▶ Source data
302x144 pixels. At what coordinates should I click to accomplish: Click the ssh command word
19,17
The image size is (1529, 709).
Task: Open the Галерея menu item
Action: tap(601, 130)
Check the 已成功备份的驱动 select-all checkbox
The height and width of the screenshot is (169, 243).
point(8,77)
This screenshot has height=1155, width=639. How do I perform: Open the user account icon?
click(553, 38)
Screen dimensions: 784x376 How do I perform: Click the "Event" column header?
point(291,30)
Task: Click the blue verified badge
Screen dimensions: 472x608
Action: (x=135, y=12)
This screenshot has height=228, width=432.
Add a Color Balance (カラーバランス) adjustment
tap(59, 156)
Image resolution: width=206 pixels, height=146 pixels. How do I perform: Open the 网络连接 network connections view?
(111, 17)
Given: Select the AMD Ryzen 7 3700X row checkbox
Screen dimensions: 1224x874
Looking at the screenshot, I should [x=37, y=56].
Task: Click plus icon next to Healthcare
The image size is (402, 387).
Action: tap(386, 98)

---

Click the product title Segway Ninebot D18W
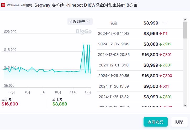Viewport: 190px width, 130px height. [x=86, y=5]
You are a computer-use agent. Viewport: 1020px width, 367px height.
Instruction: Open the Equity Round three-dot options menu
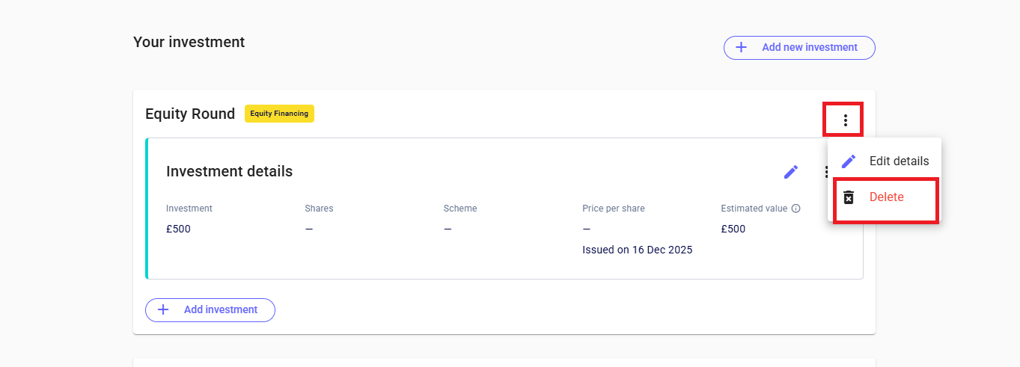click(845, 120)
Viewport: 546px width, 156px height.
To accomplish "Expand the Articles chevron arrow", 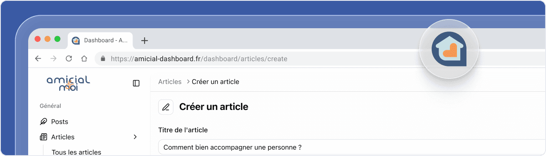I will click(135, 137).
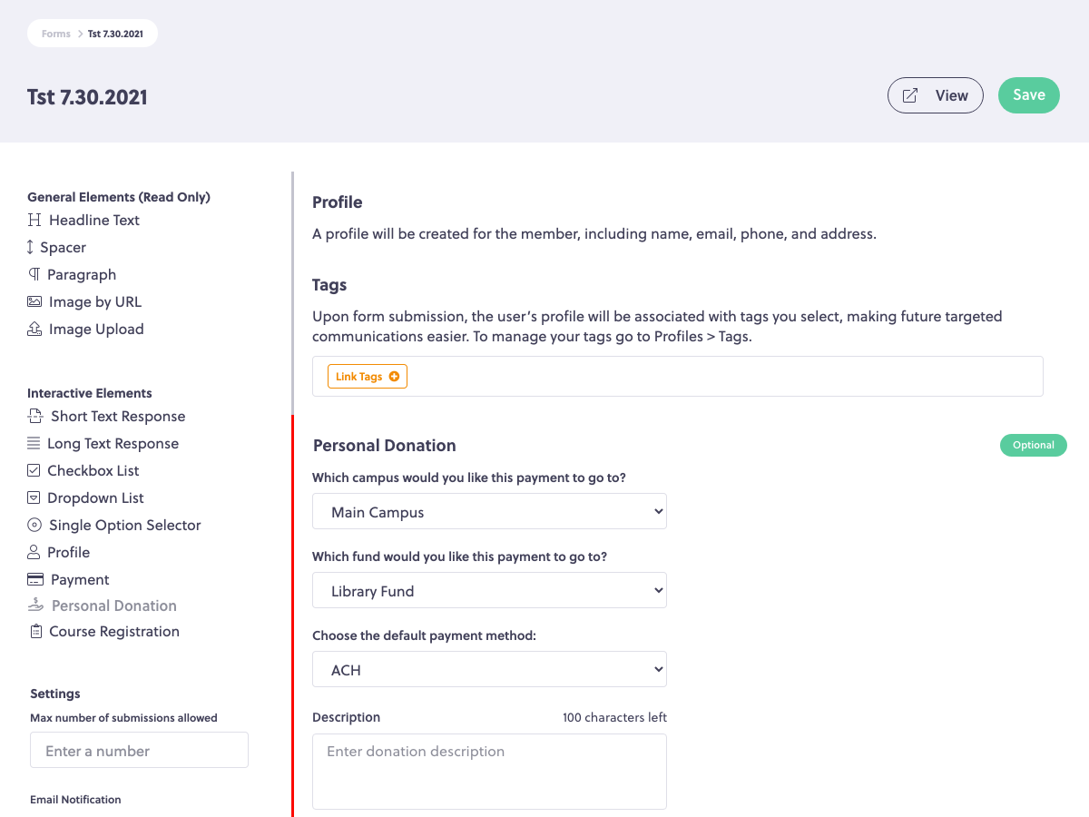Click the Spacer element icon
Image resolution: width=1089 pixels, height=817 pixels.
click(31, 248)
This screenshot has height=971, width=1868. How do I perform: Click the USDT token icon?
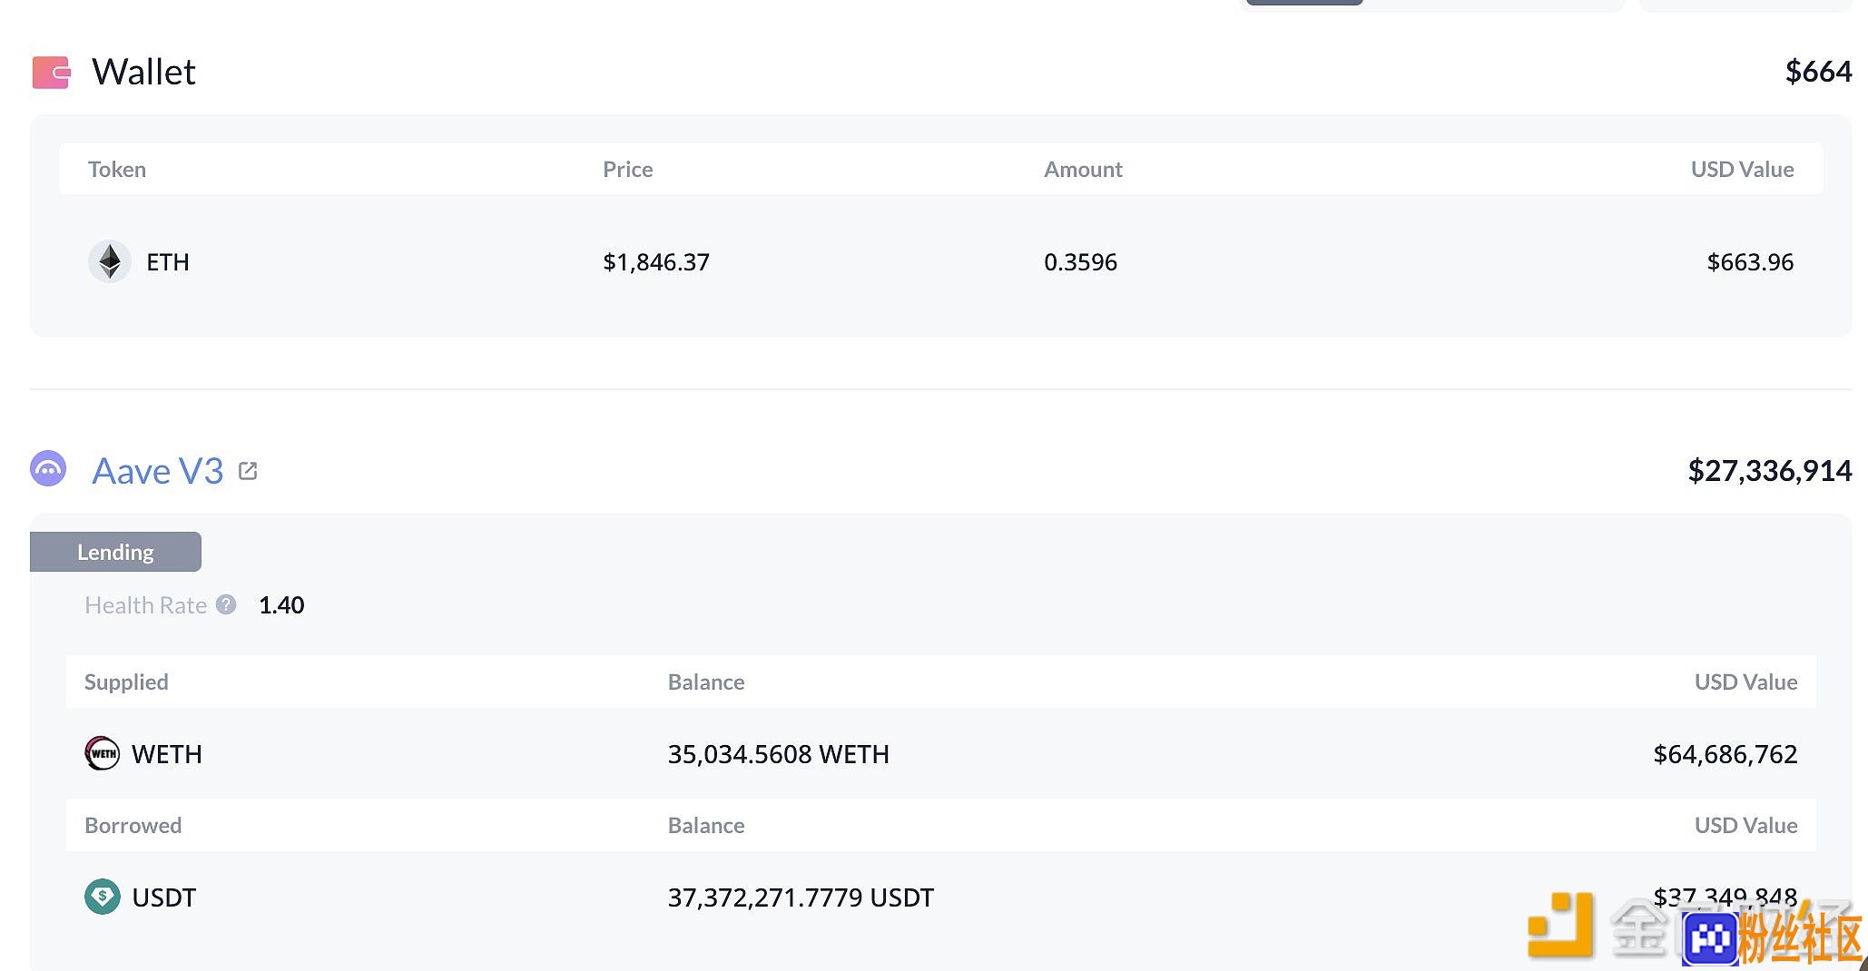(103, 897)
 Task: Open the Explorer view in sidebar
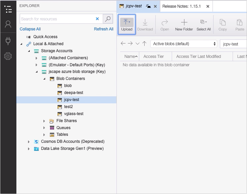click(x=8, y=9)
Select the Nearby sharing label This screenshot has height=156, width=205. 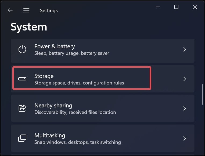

--

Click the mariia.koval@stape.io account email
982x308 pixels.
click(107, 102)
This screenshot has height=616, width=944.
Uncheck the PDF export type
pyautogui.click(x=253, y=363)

▶ Problem requirements
Among the lines above, find the one with "Screen dimensions: 472x608" and the one with "Task: Click plus icon next to Healthcare". Quote both and everything between them, exactly.

▶ Answer section
Screen dimensions: 472x608
Action: (x=135, y=12)
This screenshot has height=228, width=432.
Add a Color Balance (カラーバランス) adjustment
tap(59, 156)
Image resolution: width=206 pixels, height=146 pixels. How do I perform: Open the 网络连接 network connections view?
(111, 17)
Given: Select the AMD Ryzen 7 3700X row checkbox
Screen dimensions: 1224x874
Looking at the screenshot, I should [x=37, y=56].
Task: Click plus icon next to Healthcare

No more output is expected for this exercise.